Provided records:
● ● ● ●

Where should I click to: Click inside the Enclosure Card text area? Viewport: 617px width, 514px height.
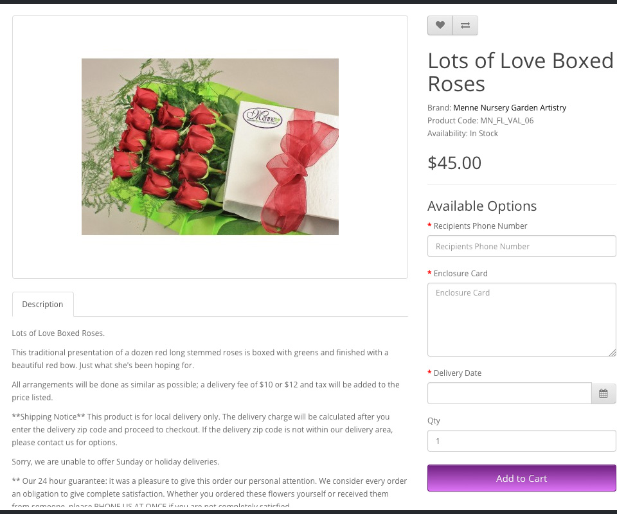tap(521, 319)
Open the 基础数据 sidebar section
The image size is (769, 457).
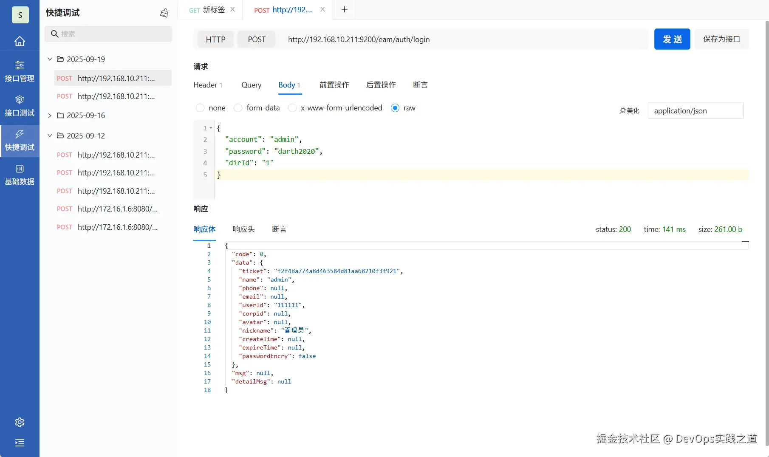(x=20, y=174)
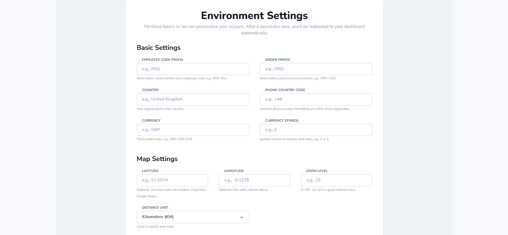The image size is (508, 235).
Task: Click the 'Basic Settings' section heading
Action: click(158, 48)
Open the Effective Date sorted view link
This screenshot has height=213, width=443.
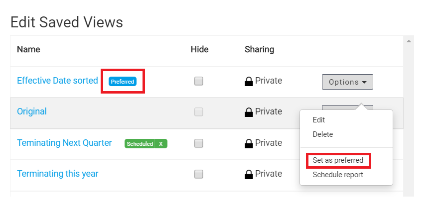pyautogui.click(x=57, y=81)

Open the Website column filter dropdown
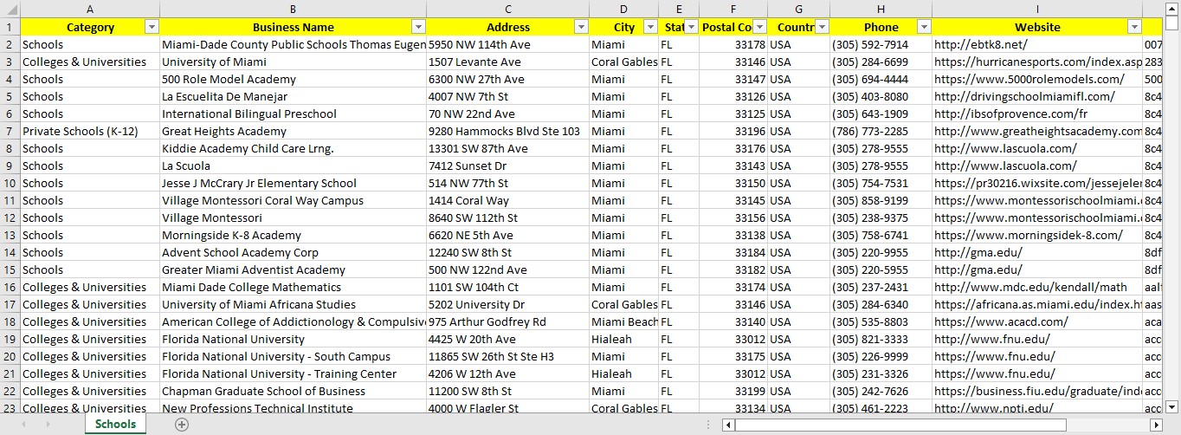[x=1134, y=28]
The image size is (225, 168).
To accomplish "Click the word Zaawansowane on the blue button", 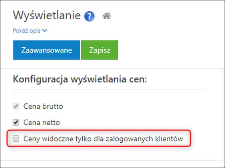I will 46,50.
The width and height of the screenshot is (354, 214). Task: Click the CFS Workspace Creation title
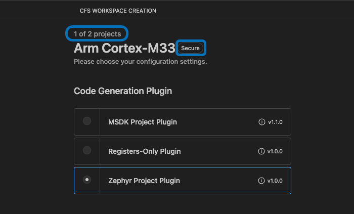[x=118, y=11]
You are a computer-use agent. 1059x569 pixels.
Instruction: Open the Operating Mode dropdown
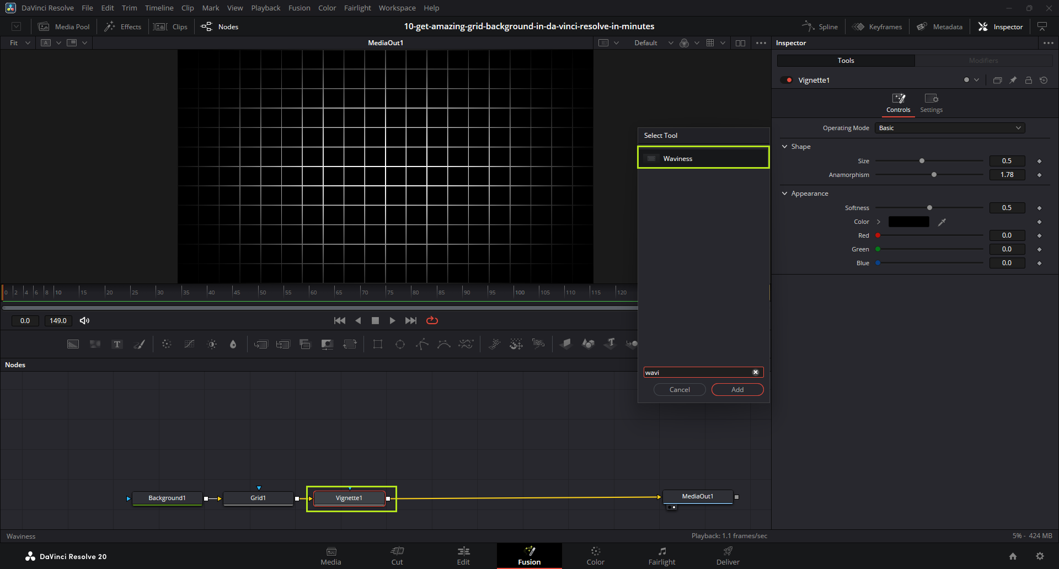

● ● ● ●

Your task: Leave out the pictures and repeat the lines from the start of the material through the line with "The image size is (225, 168).", inclusive.

Expected answer:
Where should I click to: Click inside the Enclosure Card text area? Viewport: 617px width, 514px height.
tap(521, 319)
Open the 基础数据 sidebar section
The image size is (769, 457).
(x=20, y=174)
The image size is (508, 235).
Task: Click the 'Basic Settings' section heading
Action: click(158, 48)
Open the Effective Date sorted view link
This screenshot has height=213, width=443.
pyautogui.click(x=57, y=81)

Open the Website column filter dropdown
[x=1134, y=28]
The image size is (225, 168).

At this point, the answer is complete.